For businesses as well as people, finances affect everything. People make decisions about what they can and can’t do based on their incomes and outflows. Businesses do this even more so, as their livelihood is tied to turning a profit. The impact of finances on how businesses make decisions fills books and is an area of study for business schools. A cursory review shows a few primary types of decisions that hinge on a company’s financial health.
Labor is one of the most important costs for a business to be able to securely sustain. No business wants to find itself unable to make payroll. Just as important, companies must look for return on investment when hiring, as each employee represents a significant dedicated cost. In many cases, hires and additions can expand a business’ capabilities; often, the cost of an employee is an investment in growth and revenue increases.
When finances are severely strapped, labor is an area in which many companies trim. When finances allow, however, companies may take personnel-related risks to achieve growth.
In the American marketplace, businesses constantly strive to grow to increase revenues, margins and profits. The formulas for exactly what a company’s financial position needs to be in order to grow vary widely by industry, size of business, market and even the taste for risk of the management and ownership.
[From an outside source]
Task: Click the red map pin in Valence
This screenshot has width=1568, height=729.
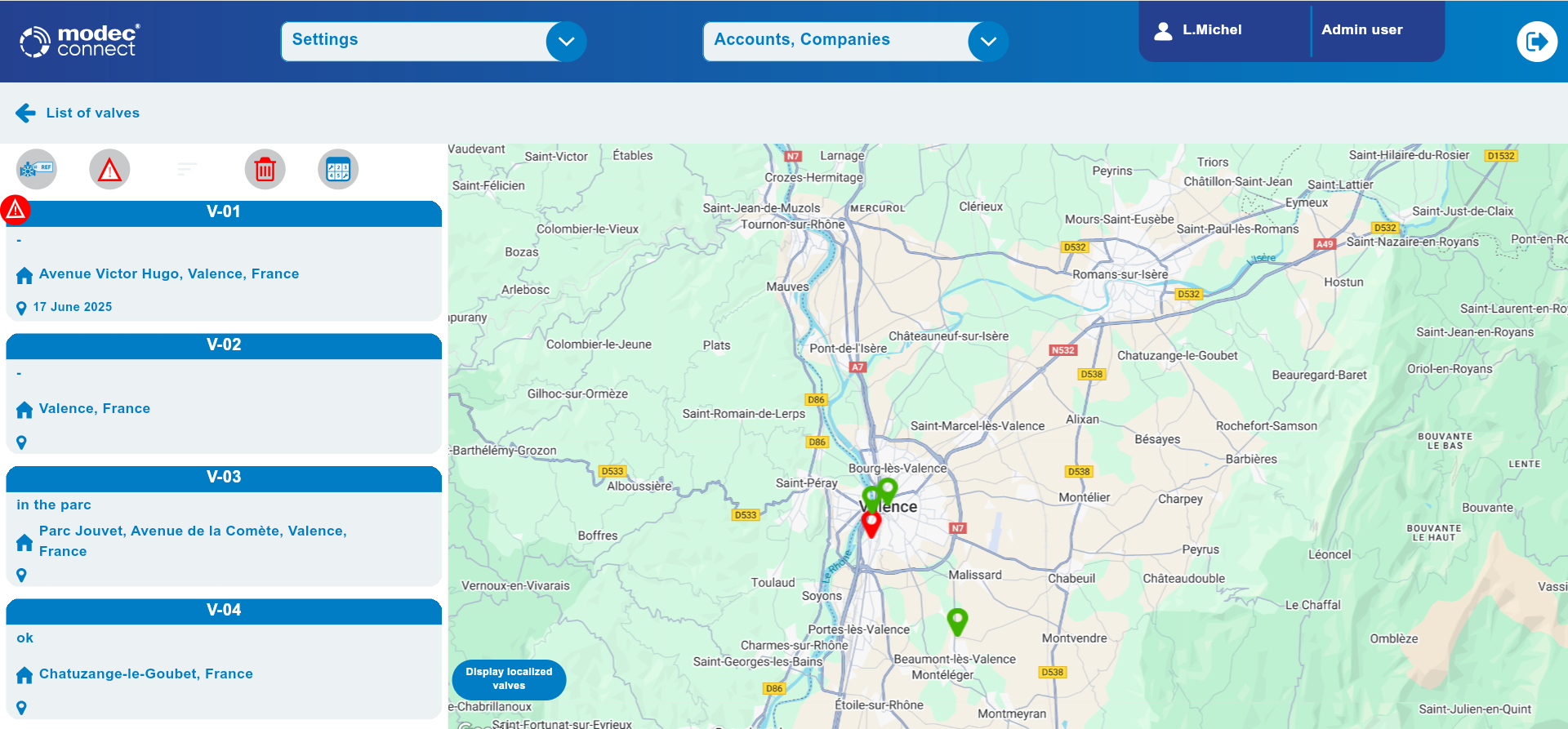Action: pos(871,523)
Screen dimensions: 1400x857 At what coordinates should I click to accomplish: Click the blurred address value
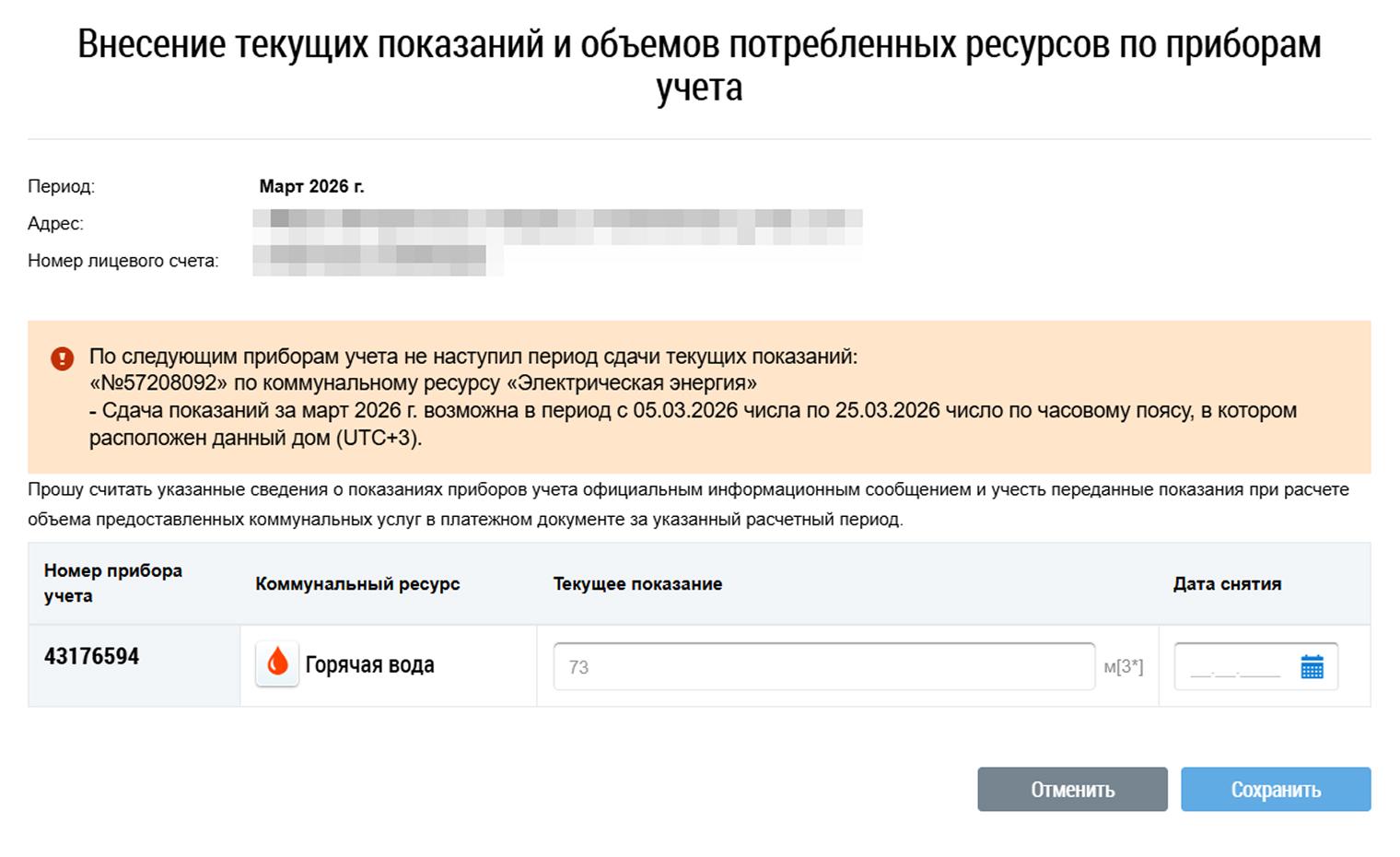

As a rule, however, a company needs a certain amount of available capital in order to enter new markets, lines of business and even to expand vertically in its line of business.
Available capital is defined broadly and often includes cash on hand, available credit and investment capital. When a company lacks these resources, growth may stagnate or be unattainable.
When finances are tight and the chips are down, a company often begins making decisions to cut costs in order to preserve profit margins or even its viability. Decreased revenues may lead companies to become tighter on supply purchasing, travel expenses, new initiatives, training and equipment. Smart companies look for optional expenses, more efficient ways to do things and maximizing purchasing power to get discounts from suppliers and vendors.